Established chemoradiation protocols are extremely effective in treating this entity. Chemotherapy (vincristine, actinomycin D, and cyclophosphamide) and external beam radiotherapy are used. Based on the intergroup rhabdomyosarcoma study, patients with completely resected embryonal rhabdomyosarcoma do well without external beam radiotherapy42 (Table 19.2).
Prognosis
The Intergroup Rhabdomyosarcoma Study showed greater than 90% survival at 5 years for orbital rhabdomyosarcoma, with embryonal survival of 94% to 97% and alveolar survival of 74% at 5 years, respectively.40,41 Patients with group 1 orbital or eyelid tumors are usually cured with chemotherapy; those with group 2 disease almost always cured with additional postoperative radiotherapy.

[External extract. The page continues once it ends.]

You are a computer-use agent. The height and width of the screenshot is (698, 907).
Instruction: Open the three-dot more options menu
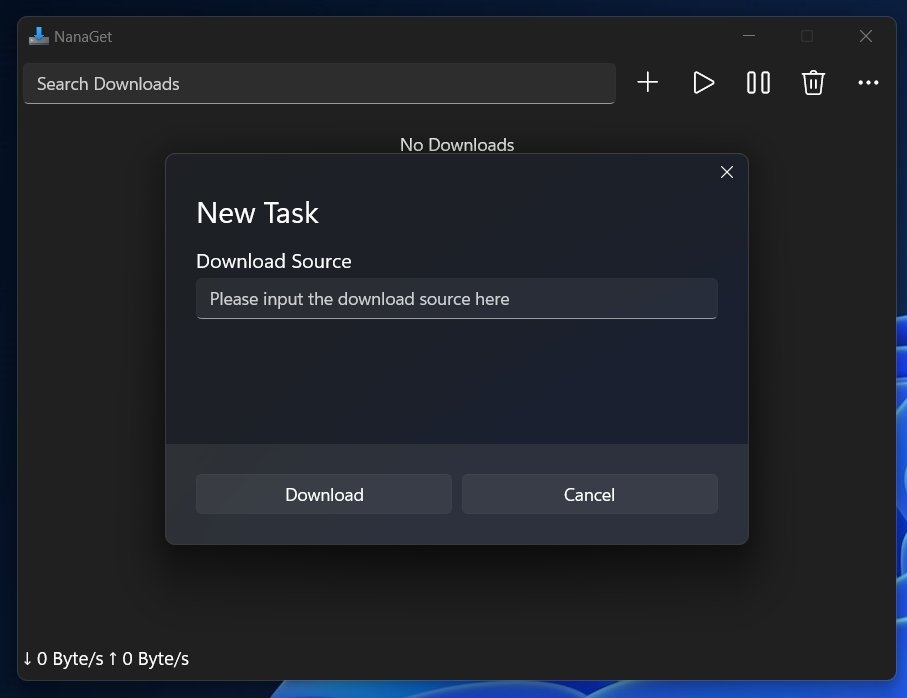pos(868,83)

The worst prognosis is for patients who present with or develop metastasis, usually to the lung or bones, having a 3-year survival rate of 70%.
Fibrous Tumors
Nodular Fasciitis
Epidemiology
Nodular fasciitis has been variously designated as pseudosarcomatous fibromatosis, proliferative fasciitis, and nodular fibrositis.43 Nodular fasciitis occurs in all age groups, with an equal incidence in males and females. The majority of the reported cases have been in young adults between 20 and 40 years, and only nine cases have been reported in individuals less than 20 years of age.43 The entity has been frequently encountered in the subcutaneous fascia of the trunk and upper extremities. In infants and children, however, head and neck and periorbital tissues are more commonly involved.44
Nodular fasciitis is a reactive, benign proliferation of fibroblast and myofibroblasts, first described by Font and Zimmerman in 1966. 43,44 It rarely develops in the orbit, with only two cases identified an a large series of 1264 orbital space occupying lesions.43 It may affect the anterior ocular structures, including the eyelid, epibulbar surface, and corneoscleral limbus. Nodular fasciitis originating from the Tenon capsule45 and episclera have been reported.46
Pathogenesis and Etiology
Although trauma has been suggested as a trigger, most cases do not include history of trauma.48 In some studies, a high proportion of the proliferating cells were found to be in the S and G2 growth phases and as a polyclonal cellular expansion using HUMARA-methylation-specific polymerase chain reaction. This suggests a reactive rather than a neoplastic process.49
Clinical Features
Nodular fasciitis lesions are well circumscribed and fast growing and may show clinical signs of inflammation, including pain lasting 1 month or less.43,44 They present as superficial, palpable masses and can cause eyelid deformity. Only one case of nodular fasciitis has been reported posterior to the equator of the globe causing proptosis.50
Investigation
Although there are no distinctive features on CT and MRI, typically nodular fasciitis presents as well-defined, superficial soft tissue masses with moderate to marked enhancement and local bony erosion.51
Differential Diagnosis
Because the clinical features and the radiologic findings are nonspecific, some differential diagnoses include dermoid or epidermoid cyst, hemangioma, sarcoidosis, aggressive fibromatosis, dermatofibroma, fibrosarcoma, and malignant fibrous histiocytoma. In children, dermoid cyst, rhabdomyosarcoma, eosinophilic granuloma, metastatic neuroblastoma, and granulocytic sarcoma are also to be considered.